Bürokrasideki kıyımlarla, yok sayılan İmam Hatiplerle, boşa geçen bir yıllık süreyle, geriye giden yok olan kazanımlarımızla; bir camia, dernek, vakıf ve sivil toplumuyla ayağa kalkmış, sesini duyuracak birilerini ararken, sendikacılar olarak ne yapsaydık? Alkış mı tutsaydık, şirinlik mi yapsaydık?
Memur Sen’in rahleyi tedrisinden geçenler, ne söyleyeceğini, ne zaman söyleyeceğini ve hangi üslupta söyleyeceğini iyi bilir. Vefanın hukukunu, hak savunmanın gereklerini çok iyi bilir. Eleştirirken amaçları imha etmek değil, uyarmaktır, hakaret etmek değil doğruyu göstermektir. Biz sayın bakana düşmanlık etmedik, yol göstermeye çalıştık, bazen sertleştik, bu da en doğal hakkımızdır.
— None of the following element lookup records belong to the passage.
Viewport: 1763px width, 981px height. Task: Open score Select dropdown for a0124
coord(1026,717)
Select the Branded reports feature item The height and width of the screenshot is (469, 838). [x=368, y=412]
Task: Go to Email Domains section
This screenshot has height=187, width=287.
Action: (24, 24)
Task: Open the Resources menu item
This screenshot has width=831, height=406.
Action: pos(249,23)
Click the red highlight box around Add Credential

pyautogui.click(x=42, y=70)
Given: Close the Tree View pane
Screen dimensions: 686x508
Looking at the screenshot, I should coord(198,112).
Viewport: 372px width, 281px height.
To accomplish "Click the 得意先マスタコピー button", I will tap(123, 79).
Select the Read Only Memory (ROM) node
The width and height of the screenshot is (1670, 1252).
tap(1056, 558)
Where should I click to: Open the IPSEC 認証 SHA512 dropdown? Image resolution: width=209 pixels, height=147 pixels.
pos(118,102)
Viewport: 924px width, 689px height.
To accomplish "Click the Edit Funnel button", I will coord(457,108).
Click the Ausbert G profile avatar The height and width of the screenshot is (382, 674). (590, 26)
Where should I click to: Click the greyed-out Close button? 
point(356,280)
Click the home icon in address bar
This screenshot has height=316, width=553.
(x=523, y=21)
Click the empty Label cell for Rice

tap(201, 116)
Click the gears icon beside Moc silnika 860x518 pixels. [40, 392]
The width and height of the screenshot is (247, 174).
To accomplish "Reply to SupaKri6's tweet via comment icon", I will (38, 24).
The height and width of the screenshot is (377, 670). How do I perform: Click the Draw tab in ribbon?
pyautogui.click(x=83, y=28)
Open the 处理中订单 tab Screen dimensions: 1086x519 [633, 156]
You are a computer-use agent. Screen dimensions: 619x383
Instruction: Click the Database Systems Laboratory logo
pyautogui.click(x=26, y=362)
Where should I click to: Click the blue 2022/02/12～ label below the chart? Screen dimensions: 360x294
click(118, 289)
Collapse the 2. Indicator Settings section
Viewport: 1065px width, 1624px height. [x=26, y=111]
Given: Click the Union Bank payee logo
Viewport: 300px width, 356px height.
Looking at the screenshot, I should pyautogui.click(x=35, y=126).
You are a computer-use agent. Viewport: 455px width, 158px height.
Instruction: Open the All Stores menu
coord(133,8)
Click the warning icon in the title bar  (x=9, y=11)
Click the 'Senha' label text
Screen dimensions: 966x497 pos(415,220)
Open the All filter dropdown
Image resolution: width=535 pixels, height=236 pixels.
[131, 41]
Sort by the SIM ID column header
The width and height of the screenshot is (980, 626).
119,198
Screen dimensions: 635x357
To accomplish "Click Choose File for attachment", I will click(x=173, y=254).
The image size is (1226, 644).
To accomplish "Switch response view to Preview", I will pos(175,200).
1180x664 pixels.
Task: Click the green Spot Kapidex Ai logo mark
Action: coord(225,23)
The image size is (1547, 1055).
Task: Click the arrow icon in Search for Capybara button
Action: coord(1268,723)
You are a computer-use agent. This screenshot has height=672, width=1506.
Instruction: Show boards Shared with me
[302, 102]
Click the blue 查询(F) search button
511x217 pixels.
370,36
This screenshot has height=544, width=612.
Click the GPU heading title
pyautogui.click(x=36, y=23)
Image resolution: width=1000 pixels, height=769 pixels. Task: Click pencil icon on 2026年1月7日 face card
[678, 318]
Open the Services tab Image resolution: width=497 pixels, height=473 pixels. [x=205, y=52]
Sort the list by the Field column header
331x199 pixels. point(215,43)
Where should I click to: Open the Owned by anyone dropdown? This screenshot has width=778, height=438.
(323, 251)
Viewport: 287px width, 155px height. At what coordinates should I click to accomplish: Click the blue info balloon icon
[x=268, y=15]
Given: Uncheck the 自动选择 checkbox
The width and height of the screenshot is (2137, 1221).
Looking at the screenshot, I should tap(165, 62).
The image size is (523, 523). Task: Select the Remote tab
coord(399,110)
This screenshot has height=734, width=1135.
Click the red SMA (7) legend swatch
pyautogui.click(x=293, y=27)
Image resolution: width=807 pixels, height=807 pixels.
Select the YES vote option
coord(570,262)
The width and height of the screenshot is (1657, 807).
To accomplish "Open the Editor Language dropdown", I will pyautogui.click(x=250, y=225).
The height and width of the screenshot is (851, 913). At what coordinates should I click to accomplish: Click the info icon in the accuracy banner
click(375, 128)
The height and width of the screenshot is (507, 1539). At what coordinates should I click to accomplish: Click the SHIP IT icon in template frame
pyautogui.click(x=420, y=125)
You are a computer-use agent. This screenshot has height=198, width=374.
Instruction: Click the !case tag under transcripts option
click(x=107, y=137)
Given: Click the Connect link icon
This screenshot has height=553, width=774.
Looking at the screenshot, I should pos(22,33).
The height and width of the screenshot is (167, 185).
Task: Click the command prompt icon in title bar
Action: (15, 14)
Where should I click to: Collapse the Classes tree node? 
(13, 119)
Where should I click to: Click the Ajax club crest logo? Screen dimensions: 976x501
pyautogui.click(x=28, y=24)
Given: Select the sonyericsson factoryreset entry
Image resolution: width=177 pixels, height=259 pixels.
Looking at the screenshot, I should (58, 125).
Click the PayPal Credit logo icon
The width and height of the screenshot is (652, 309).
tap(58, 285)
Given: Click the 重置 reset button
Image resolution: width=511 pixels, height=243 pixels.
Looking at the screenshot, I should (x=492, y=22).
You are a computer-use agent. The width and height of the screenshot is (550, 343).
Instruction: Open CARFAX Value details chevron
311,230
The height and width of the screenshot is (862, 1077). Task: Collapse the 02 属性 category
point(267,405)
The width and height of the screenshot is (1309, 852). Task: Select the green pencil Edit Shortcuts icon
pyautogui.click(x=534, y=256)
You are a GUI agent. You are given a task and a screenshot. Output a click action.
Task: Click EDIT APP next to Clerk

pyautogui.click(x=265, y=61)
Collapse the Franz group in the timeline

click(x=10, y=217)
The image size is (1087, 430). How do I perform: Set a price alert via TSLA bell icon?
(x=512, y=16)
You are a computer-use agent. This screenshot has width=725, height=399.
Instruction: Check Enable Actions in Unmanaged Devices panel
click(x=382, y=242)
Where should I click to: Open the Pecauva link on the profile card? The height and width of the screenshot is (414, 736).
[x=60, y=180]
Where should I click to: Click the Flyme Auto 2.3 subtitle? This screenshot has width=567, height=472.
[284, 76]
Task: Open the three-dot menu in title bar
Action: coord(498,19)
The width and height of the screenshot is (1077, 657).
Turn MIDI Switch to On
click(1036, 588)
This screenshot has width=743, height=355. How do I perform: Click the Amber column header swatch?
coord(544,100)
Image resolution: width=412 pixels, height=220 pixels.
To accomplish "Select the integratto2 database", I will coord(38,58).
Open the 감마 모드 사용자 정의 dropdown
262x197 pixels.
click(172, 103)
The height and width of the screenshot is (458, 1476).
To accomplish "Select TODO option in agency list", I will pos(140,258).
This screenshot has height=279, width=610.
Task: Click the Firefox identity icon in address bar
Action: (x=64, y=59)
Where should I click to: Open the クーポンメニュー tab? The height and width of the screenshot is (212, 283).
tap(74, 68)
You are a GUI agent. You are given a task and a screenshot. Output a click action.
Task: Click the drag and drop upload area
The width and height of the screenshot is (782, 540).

İsterseniz, yüksek müsaadelerinizle sayın bakanımıza bir eleştiri daha yapalım. Sayın Bakanım; başında bulunduğunuz bakanlığın merkez teşkilatı veya il yönetimleri gibi üst makamlarında bulunan bazı bürokratlarınız; kurdukları internet siteleri üzerinden, çok yakın bir zamanda, İstanbul’da, ömrünü eğitime adamış, İmam Hatiplerde dirsek çürütmüş çok değerli bir müdürümüzü, görevden aldığınız gün, hiç araştırmadan ve hiç tereddüt etmeden, Ebu Cehil ile kıyaslamış, haber yapmış ve siz bunu sadece seyretmiştiniz. Bu insafsızların hışmına uğrayan, hukukunu sizlere emanet etmiş, bakanlığınıza mensup yüzlerce insanımız; yıllardır, başında bulunduğunuz bakanlıkta, derdini anlatacak bir muhatap bulamadı, hala da bulamıyor. Bugün birilerine yapılanın, siz görevden ayrıldıktan sonra size ve en yakınınızdakilere yapılacağından emin olabilirsiniz. Size söz, o gün geldiğinde yanınızda, bugün canınızı ne kadar sıkmış olsak da biz olacağız.
Son olarak, toplu sözleşme masasında, üyemizin hakkını son ana kadar savunur ve yasal hakkımızı kullanırken, oluşan hassas dönemde rol çalmaya çalışanlara, fitne peşinde koşanlara şunu söyleyelim: Memur Sen, Cumhurbaşkanımızı bilir ve tanır; Cumhurbaşkanımız da Memur Sen’i tanır ve bilir. Günün hassasiyetini anlayacak kadar basiretimiz, geçmişte demokrasi dışı güçlerle işbirliği yaparak Cumhurbaşkanını devirmeyi amaçlayanların yaptıklarını unutmayacak kadar da tecrübemiz vardır. Şaşmayan ölçümüzle, vereceğiniz akla hiç mi hiç ihtiyacımız yoktur.